July 13, 2026

Guerrilla Marketing Agency Maximum Impact Campaigns Street Advertising Wheatpasting & Poster Campaigns

International Wheatpaste Campaign Checklist: 12 Things to Confirm

International Wheatpaste Campaign Checklist: 12 Things to Confirm -- American Guerrilla Marketing

Most international wheatpaste campaign failures are preventable. Not by genius planning or expensive tools — by a systematic pre-production checklist that catches the gaps before they become field problems. The items that sink campaigns aren’t exotic or unpredictable. They’re the same issues that show up repeatedly: artwork in the wrong format, operators who weren’t properly briefed, print materials that didn’t arrive in time, documentation systems that weren’t set up before execution started.

We’ve run international wheatpaste campaigns for over a decade, across markets in North America, Europe, Latin America, and Asia. The pre-production checklist we use isn’t secret knowledge — it’s pattern recognition from firsthand experience watching what goes wrong and working backward to prevent it. This guide is that checklist, with enough context on each item that you understand why it matters, not just what it is.

Work through all 12 items before you authorize print production. This is the line in the sand. Once print runs, you can’t walk back artwork errors or fix a brief that operators haven’t properly read. Before print, almost everything is fixable. After print, your options narrow fast.

Item 1: Artwork Files Are in the Correct Size for Each Market

This is the first item because it’s the most commonly missed and the most expensive to fix late. International markets use ISO A-series paper sizes, not US standard dimensions. A file prepared for a 24×36 US poster needs to be recomposed (not just scaled) for A1 European production. A Tabloid-format file needs A3 adaptation.

What to confirm:

  • Each market has a print-ready file in its local standard size
  • Files have been recomposed for ISO proportions — not just scaled
  • Bleed specifications match local standards (3mm for ISO markets)
  • CMYK color mode with embedded profile
  • Resolution minimum 150 DPI at final output size

Sign off: “Market-specific print-ready files confirmed — [date]”

Item 2: Operators Are Confirmed and Briefed in Every Market

Every market needs operators — not promises of operators. “We have someone who can handle London” is not the same as “we have a confirmed operator in London who has received and acknowledged the brief.” The difference shows up on execution day.

What to confirm:

  • Named operator or operator team confirmed in every market
  • Operators are certified and licensed where local regulations require
  • Each operator has received, read, and acknowledged the campaign brief
  • Any brief questions have been answered before the execution window opens
  • Emergency contact information exchanged for each market

Our American Guerrilla Marketing field operators go through a brief review process that requires explicit sign-off before any execution begins.

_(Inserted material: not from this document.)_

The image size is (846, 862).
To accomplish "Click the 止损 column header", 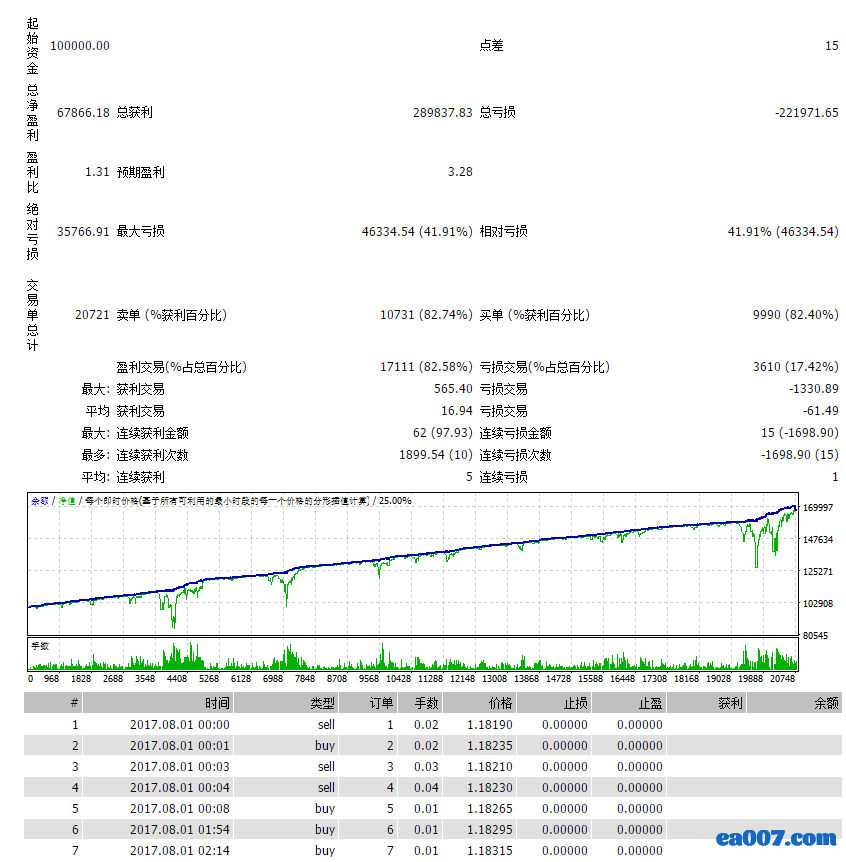I will (x=574, y=703).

The goal is that every operator goes into the field with zero unresolved questions about what they’re supposed to do. It sounds like a low bar, but it’s remarkable how often campaigns skip this step and pay for it.

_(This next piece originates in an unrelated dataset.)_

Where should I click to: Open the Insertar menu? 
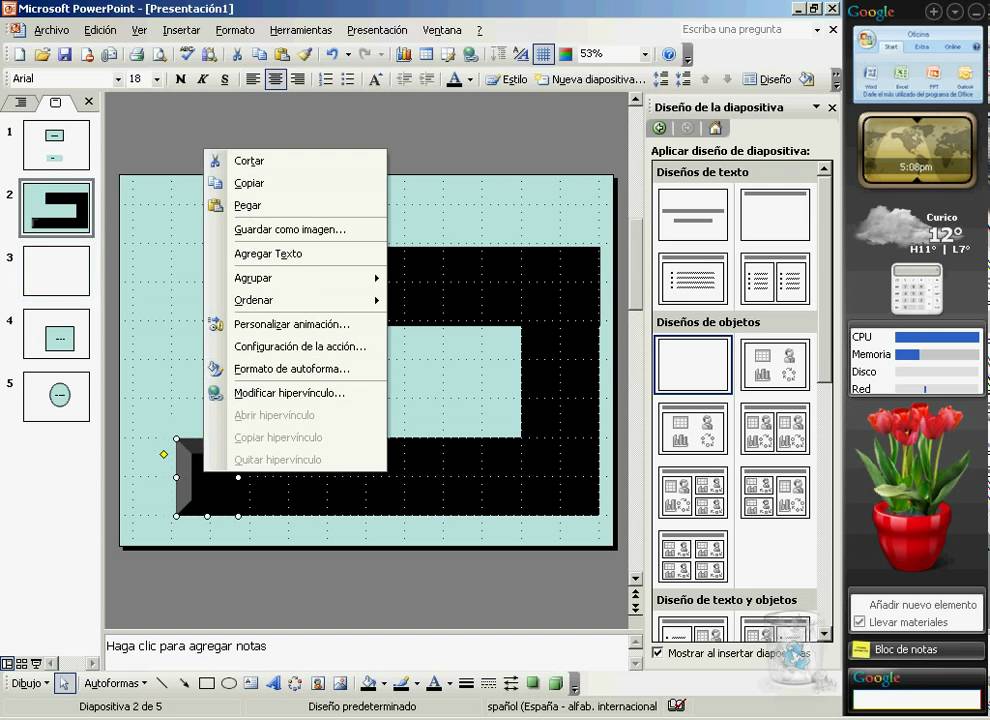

Item 3: Print Production Is On Schedule in Every Market

Print production for an international wheatpaste campaign happens in multiple locations — either a central print-and-ship operation or local vendors in each market. Either way, production status needs to be tracked and confirmed before the execution window approaches.

What to confirm:

  • Print vendors confirmed and briefed in each market
  • Production timelines confirmed against campaign execution date (with buffer)
  • Print proofs requested and approved before full production runs
  • Delivery address and recipient confirmed for every market
  • Tracking numbers or production completion confirmations in hand
The single most common timeline killer in international wheatpaste production is print delays caught too late to fix. Build 5 business days of buffer between print delivery and execution. If print arrives day-of, one delay ends the campaign.

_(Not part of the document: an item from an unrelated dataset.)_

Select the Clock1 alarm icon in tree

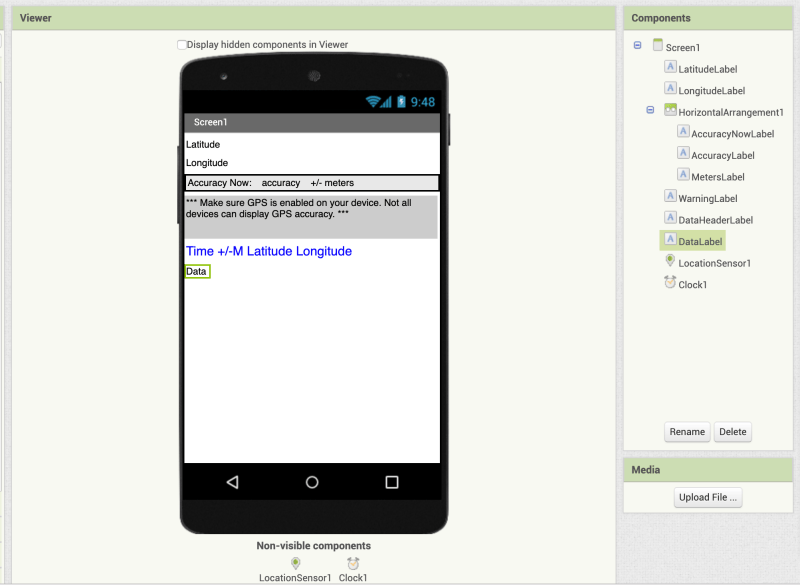click(x=670, y=282)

Item 4: Shipping and Customs Clearance Are Accounted For (If Applicable)

If you’re printing centrally and shipping internationally, customs clearance is a real variable. Posters shipping from the US to the UK are subject to customs inspection. Materials shipping to some markets in Latin America can be held at customs for days. This isn’t paranoia — it’s a documented pattern on international campaigns that centralize print production.

What to confirm:

  • Shipping method and carrier confirmed with transit time to execution date
  • Commercial invoice and customs documentation prepared correctly
  • HS codes correctly declared for printed paper goods
  • Local delivery arranged from customs clearance point to operator location
  • Alternative plan if materials are delayed (local reprint capacity identified)

Item 5: Site Access Is Confirmed for Primary Placement Locations

Permissioned placement means the property owner or manager has authorized the placement. “Permissioned” doesn’t mean someone once placed a poster there without complaint. It means there’s a documented or standing relationship that permits your campaign’s posters.

What to confirm:

  • Operators have confirmed site access for at least 80% of planned placements
  • Any sites requiring advance payment or formal authorization are confirmed
  • Alternative sites are identified for locations with uncertain access
  • No planned sites are affected by construction, renovation, or temporary closures

We walked a planned placement zone in Hackney before a campaign and found two of the key walls had been sold to a development project. Three weeks earlier, those placements were in the plan. Without the advance site check, we’d have found out on execution day. The advance check cost 2 hours. The alternative would have cost the campaign.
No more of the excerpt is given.